Instructions for the task:
Scan the entries below for the word "agent". Copy out every line in which it occurs.

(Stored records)

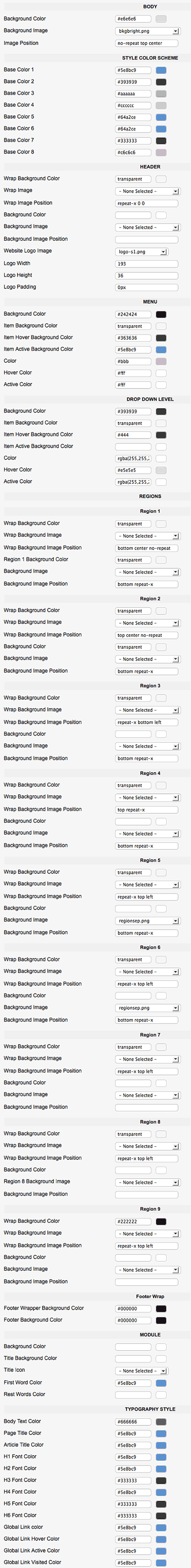Open the Body Text Color swatch
Image resolution: width=191 pixels, height=1568 pixels.
(x=161, y=1422)
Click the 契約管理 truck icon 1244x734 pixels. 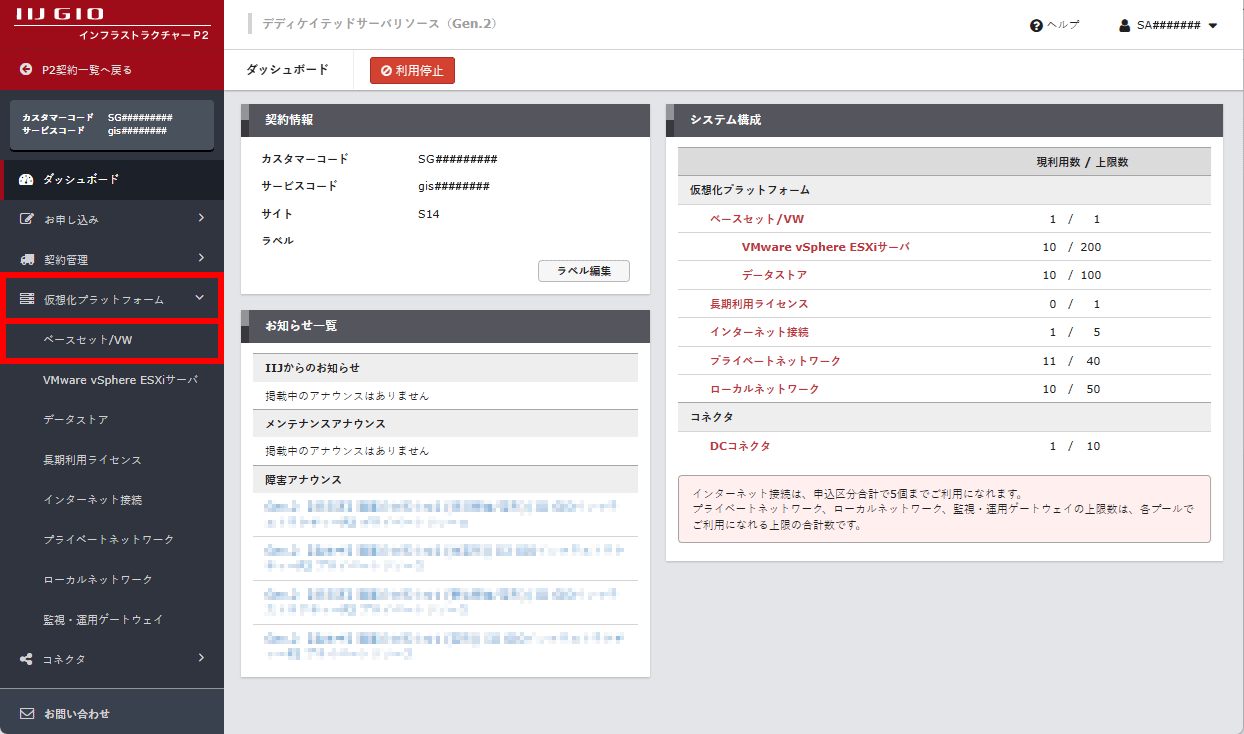point(27,259)
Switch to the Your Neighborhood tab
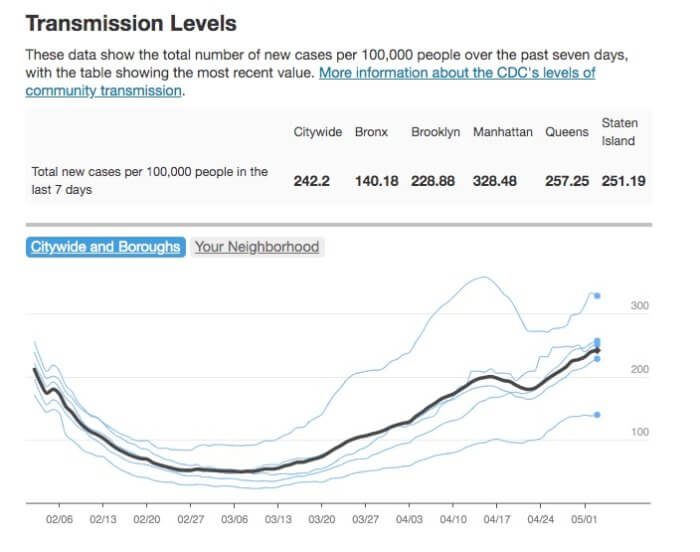The width and height of the screenshot is (700, 552). click(257, 247)
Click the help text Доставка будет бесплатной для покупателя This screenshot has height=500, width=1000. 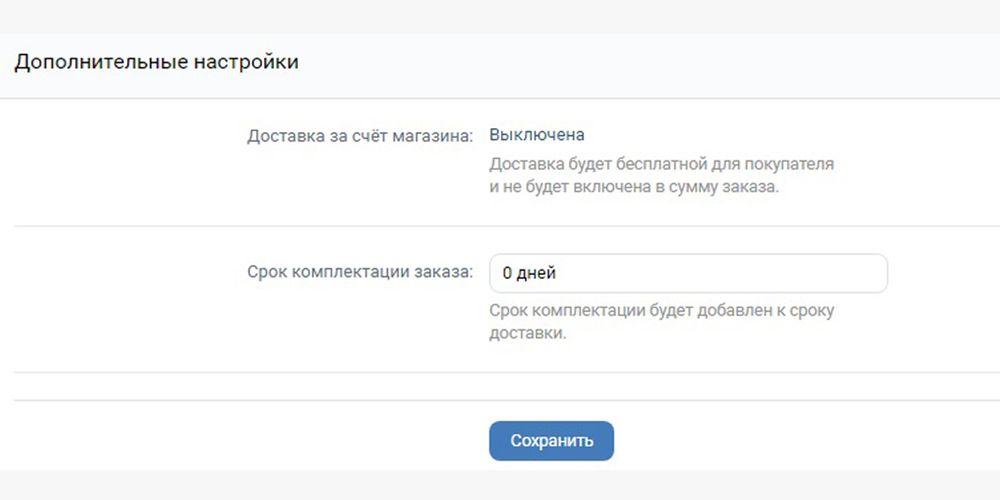pos(661,164)
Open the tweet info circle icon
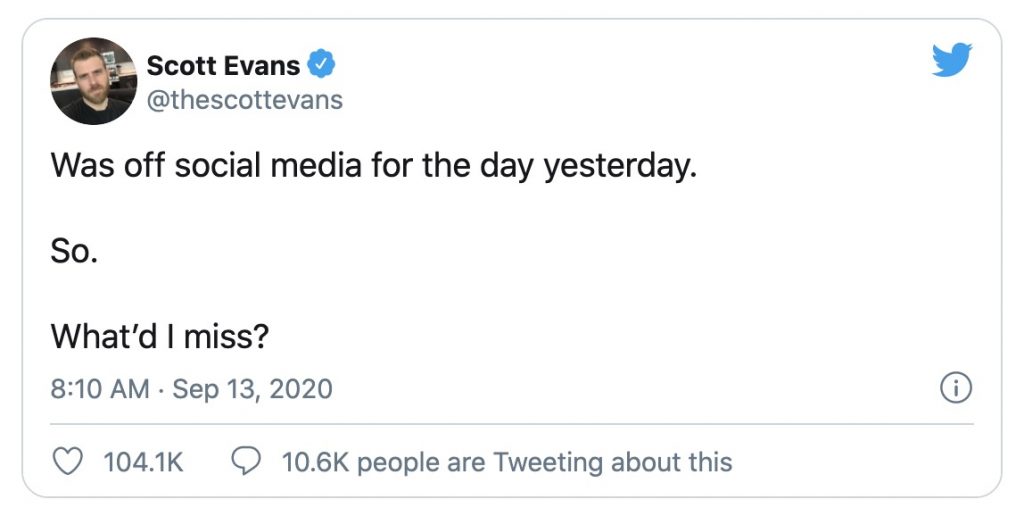The height and width of the screenshot is (516, 1024). point(956,389)
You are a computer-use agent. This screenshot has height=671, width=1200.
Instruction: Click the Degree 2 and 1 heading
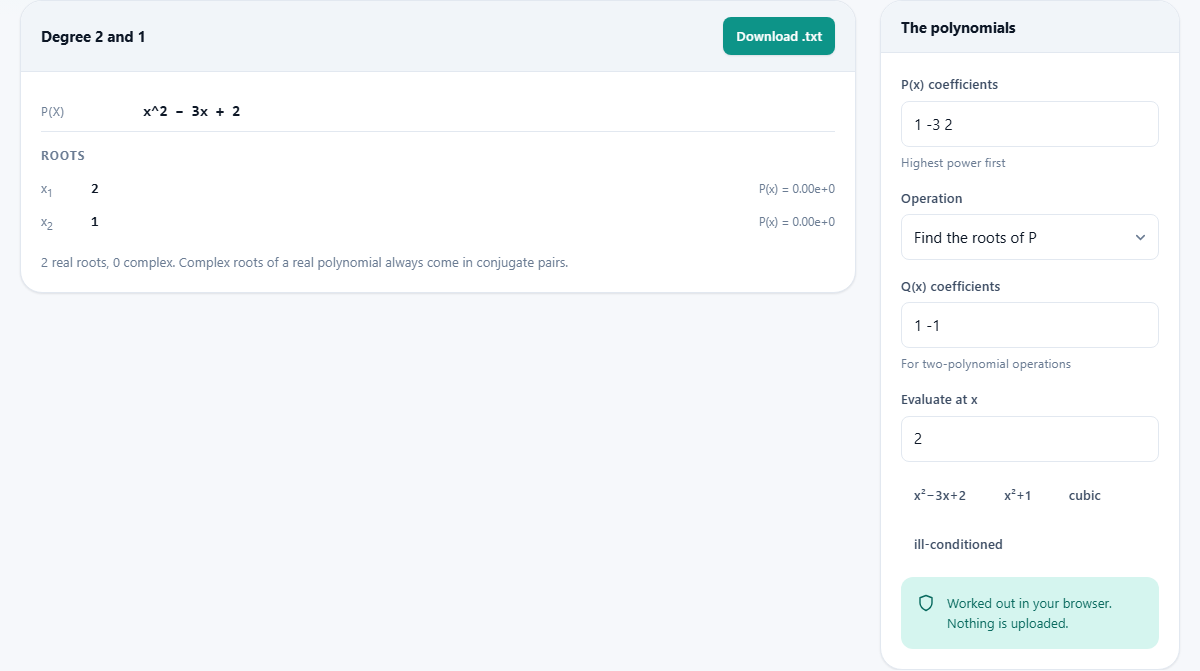(x=93, y=37)
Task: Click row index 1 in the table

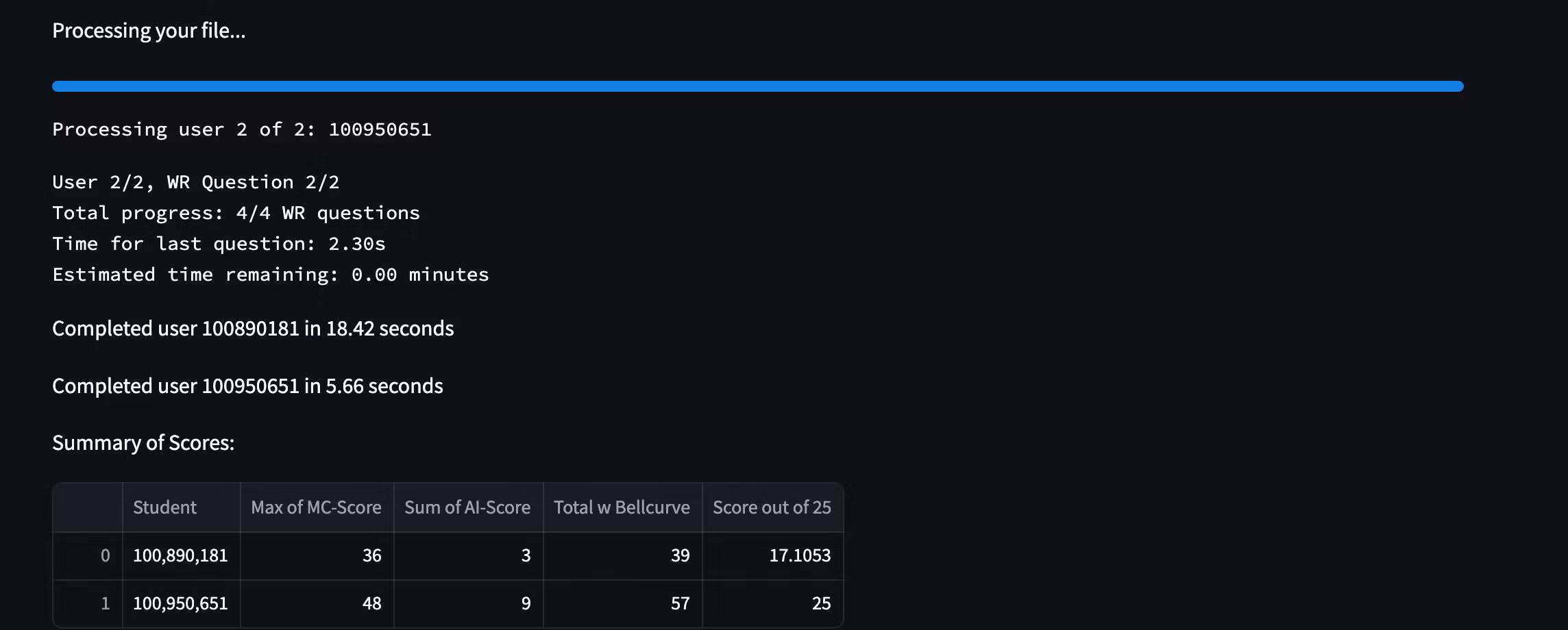Action: [88, 603]
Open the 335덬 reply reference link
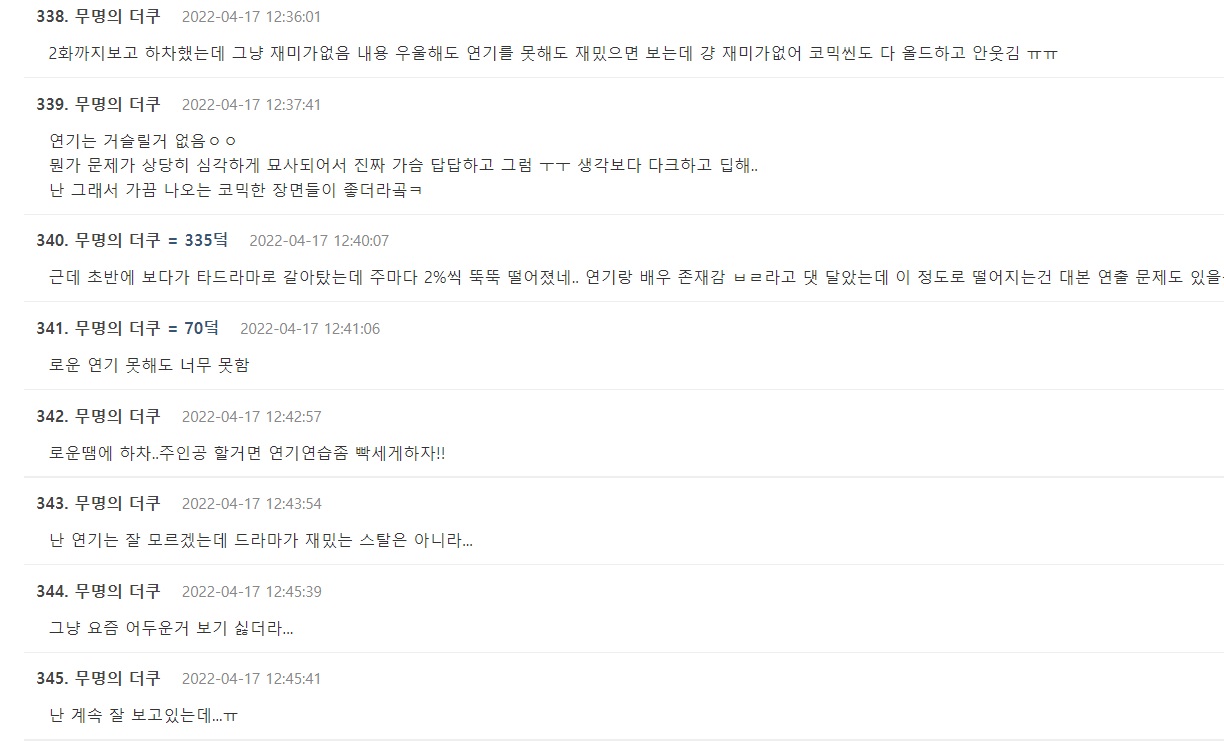Screen dimensions: 1224x741 pos(206,240)
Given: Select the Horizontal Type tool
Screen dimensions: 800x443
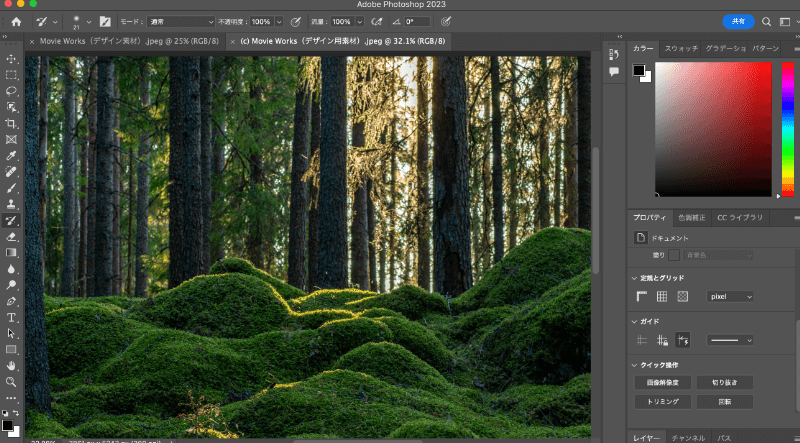Looking at the screenshot, I should point(11,317).
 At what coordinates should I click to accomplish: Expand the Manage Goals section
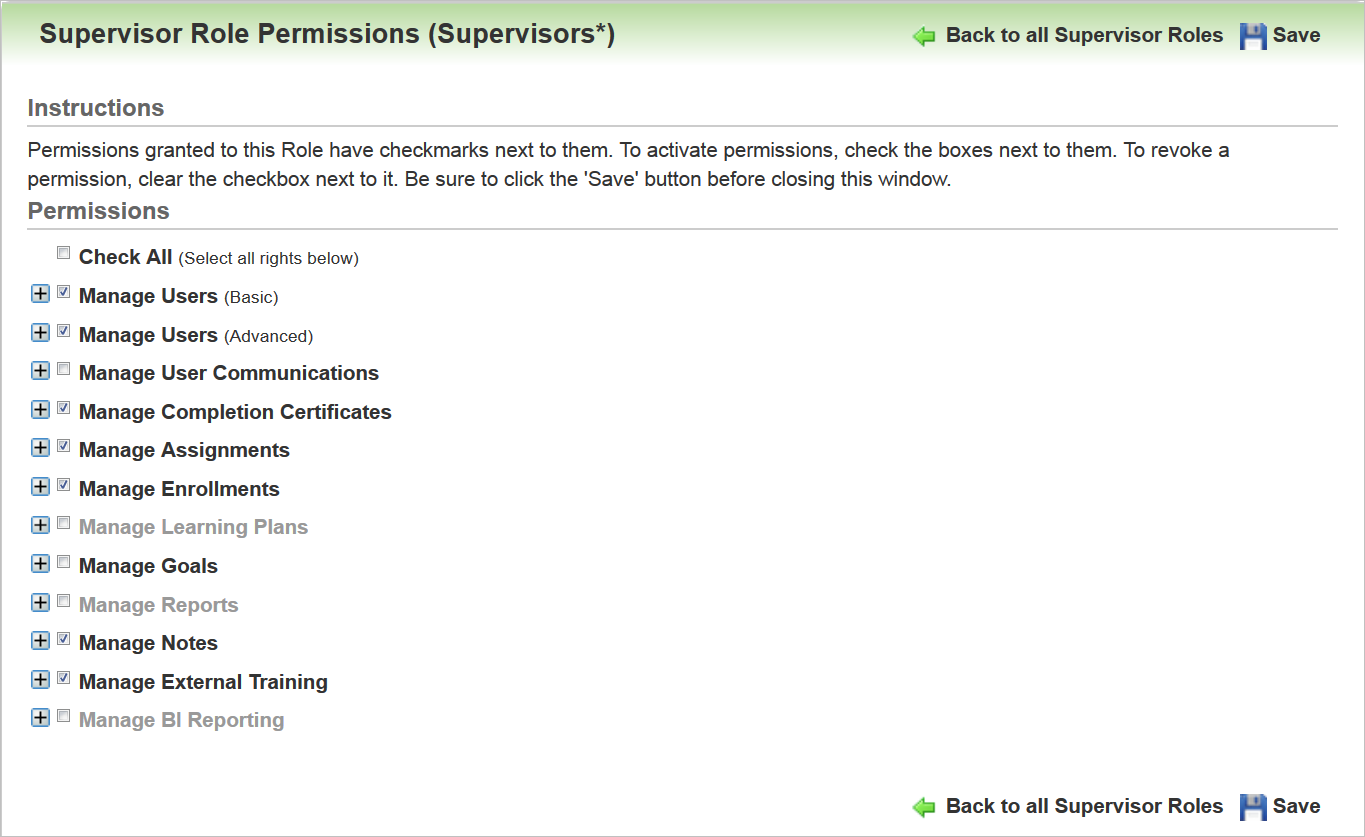pos(40,564)
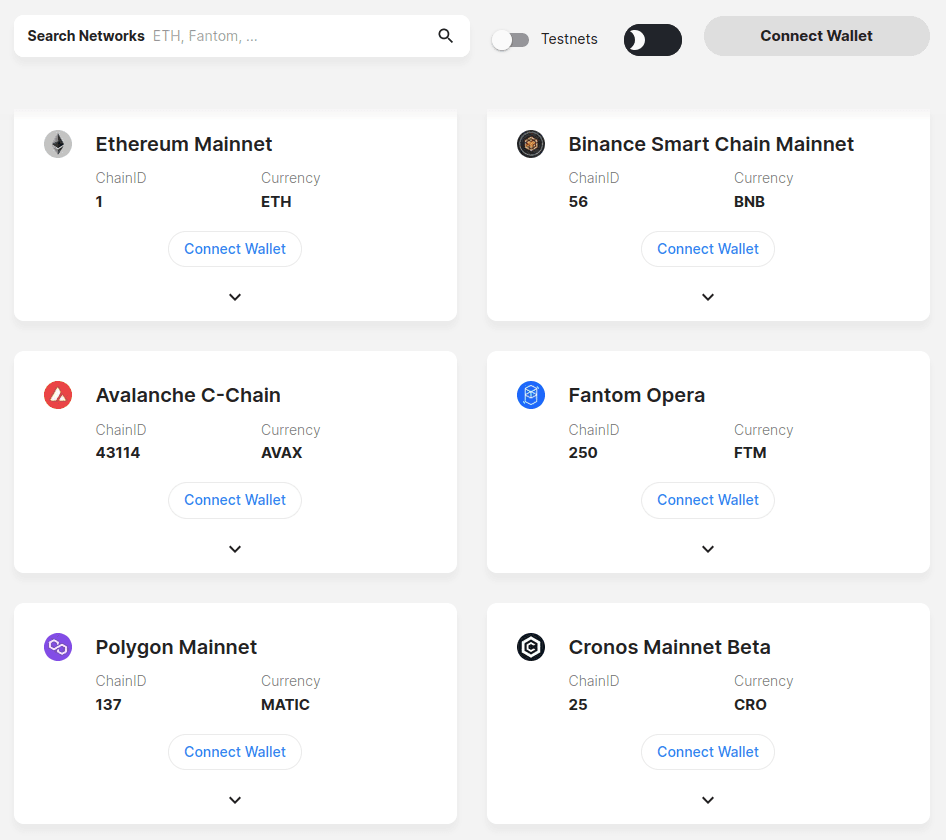Click the top gray Connect Wallet button
Image resolution: width=946 pixels, height=840 pixels.
[816, 36]
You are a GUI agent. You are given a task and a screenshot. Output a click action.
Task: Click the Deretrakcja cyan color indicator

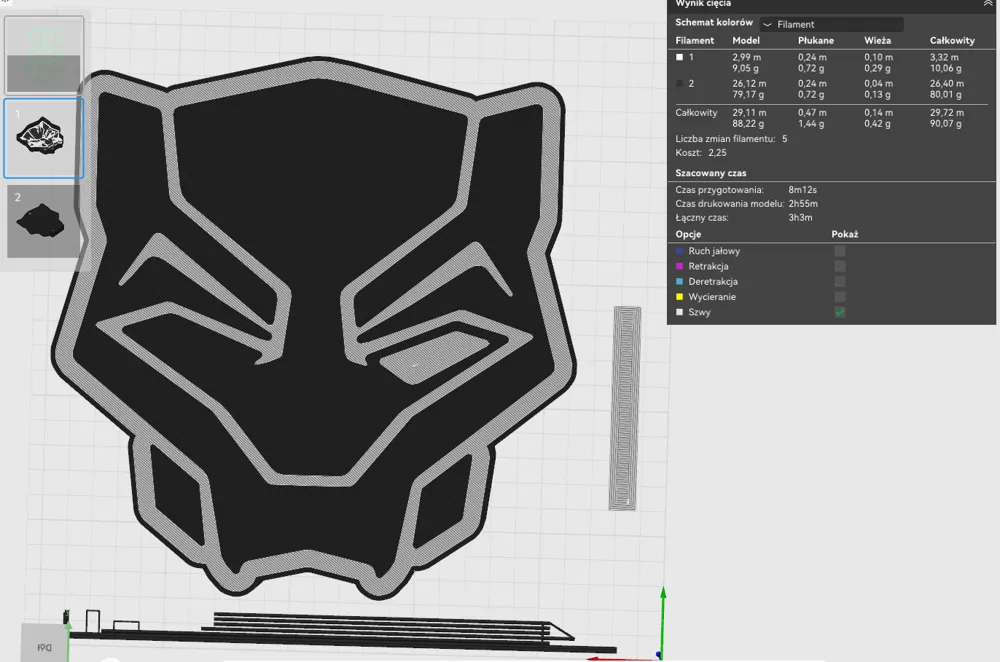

Completed task:
You are a computer-use agent. This screenshot has height=671, width=1200.
You are a GUI agent. You are given a task and a screenshot. Output a click action.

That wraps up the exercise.